The show in question was Mr Slimane’s first for Dior Homme, the fashion house where he would go on to make a name for himself as perhaps the most influential menswear designer of the decade. Mr LaCrocq didn’t feature in the final show, but black-and-white photographs taken of him at an early fitting session in January 2001 – complete with eyebrow piercing, trucker cap and wooden beaded necklace – can still be found on the Fashion Diary section of Mr Slimane’s personal website. The meeting provided him with a crucial early foothold in the fashion industry, and he went on to take full advantage of it: he was signed by Next Management in 2003 (step four), landed runway appearances for Burberry, Neil Barrett and Prada later that year (step five), and has barely been out of work since (step six).

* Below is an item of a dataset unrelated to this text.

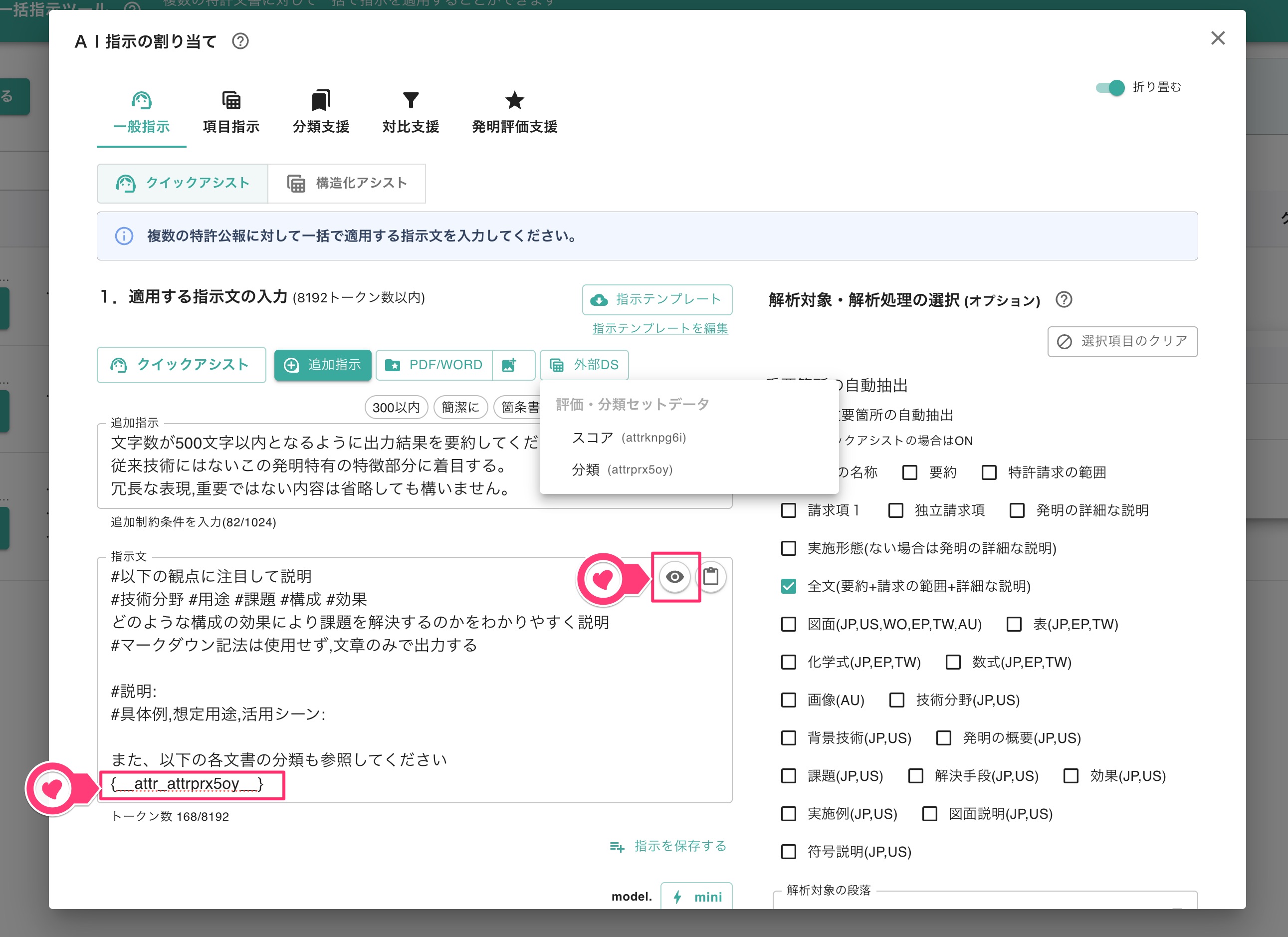Image resolution: width=1288 pixels, height=937 pixels.
Task: Open preview with the eye icon
Action: click(675, 576)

So far, so typical, but the story doesn’t quite end there. Shortly after establishing himself as a model, Mr LaCrocq decided to step off the path, relocating to New York to pursue his passion for film-making. On the night that Hurricane Sandy came crashing into the city in October 2012, bringing with it a storm surge that flooded freeway underpasses and plunged entire neighbourhoods into darkness, a second chance encounter sent Mr LaCrocq’s life in yet another direction.

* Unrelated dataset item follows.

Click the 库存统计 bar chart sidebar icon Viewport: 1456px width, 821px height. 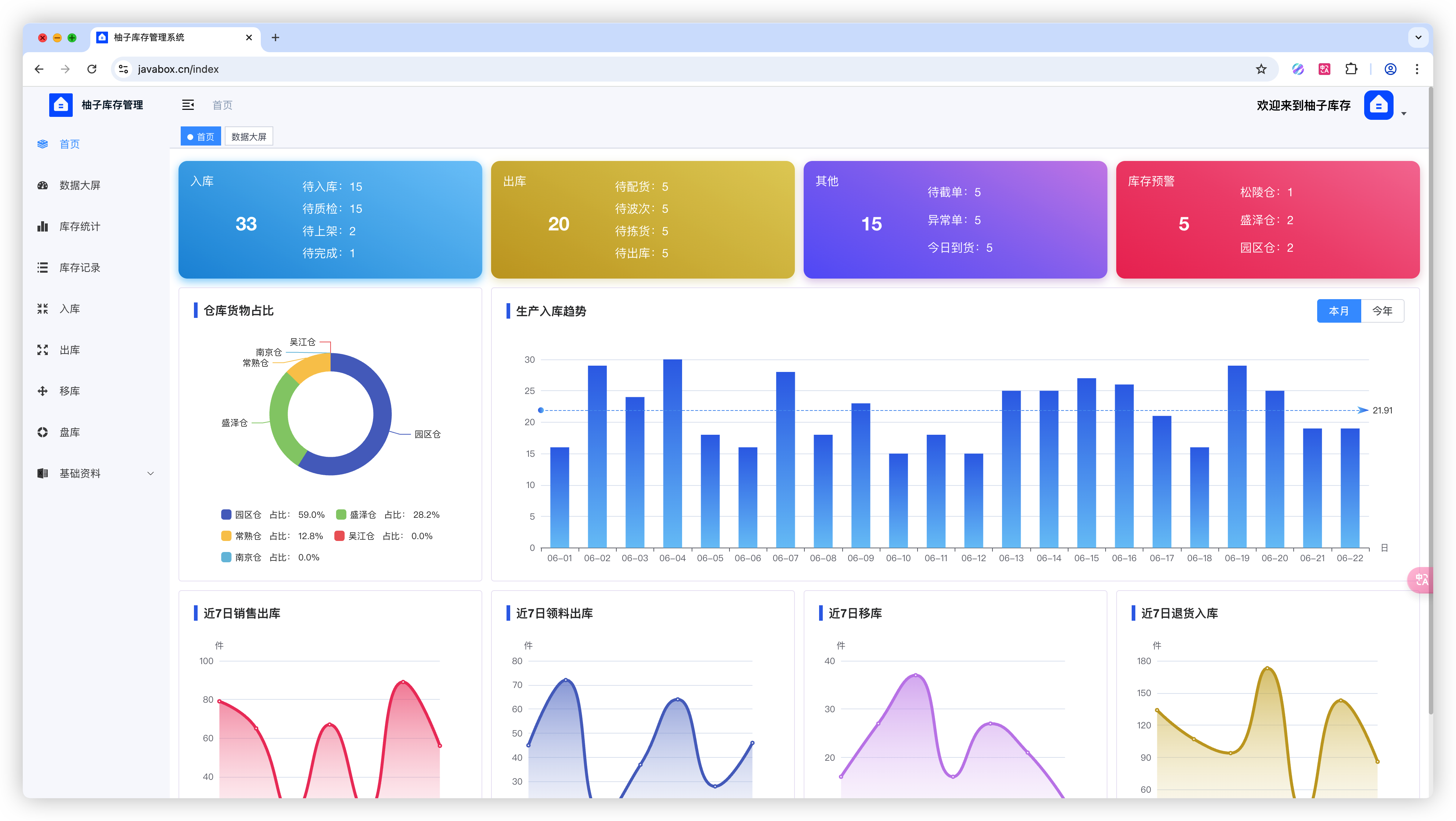(42, 227)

“She needed help, and I took advantage of it.” That’s how Mr LaCrocq jokingly describes the first time he crossed paths with his future wife and business partner, Ms Kristell Chenut, a fellow model and aspiring creative director. “She makes me a better person every day,” he adds. Together, they formed V/K Films – V for Vincent, K for Kristell – and have since gone on to work on video projects with brands such as Valentino, Louis Vuitton and many more.

Model, film-maker, skateboarder (he still rides bowls and ramps at Chelsea Piers in New York, Stockwell Skatepark in London, and Arcueil in Paris) and a man whose hobbies range from surfing to interior design, Mr LaCrocq was an obvious choice to model the new Stella McCartney menswear line, which was imagined with the dynamic lifestyle of the modern man in mind.

Speaking to us about the inspiration for the collection – her first foray into menswear since the launch of her eponymous brand in 2001 – Ms McCartney reels off a roll call of big names, which includes her husband, Hunter creative director Mr Alasdhair Willis, and her father, Sir Paul McCartney. But she also singles out musicians, artists and – yes – film-makers. “These are the kind of men I want to help dress,” she explains. “I want to provide a service. I do that with the womenswear; I make women feel like they can be fashionable, and yet themselves. And I want to do the same for men.”

Casting an eye over the collection, ably modelled here by Mr LaCrocq, you might reasonably wonder what on earth has taken her so long. Ms McCartney herself admits that a men’s collection is something she has been thinking about for a long time. “It finally felt like the right time to take on the challenge,” she says. “But it also felt like the right time for the Stella woman to create a relationship with the Stella man. He has been standing alongside her all along, and now is the time he has his moment.”

To that end, she has designed a fun, functional and quintessentially British collection that’s true to the codes of the house. As with Stella McCartney womenswear, it doesn’t take itself too seriously; a key piece from the collection is a blue silk shirt embroidered with swallows, apparently inspired by a shirt originally owned by her mother, Ms Linda McCartney, but regularly worn by her father. It’s also heavy on the eco-friendly, sustainable fabrics of which Ms McCartney is an outspoken advocate.

“I want to create his wardrobe and give him his voice,” she says of her hypothetical menswear customer. “He has inspired so much of what I do from day one and now feels like the right time to talk to him, ask him questions and dress all his needs.”

The collection has only just launched, so we are, as yet, unsure exactly who this “Stella man” is. It’s still early days, after all. Based on this collection, however, we think we’d like to hang out with him.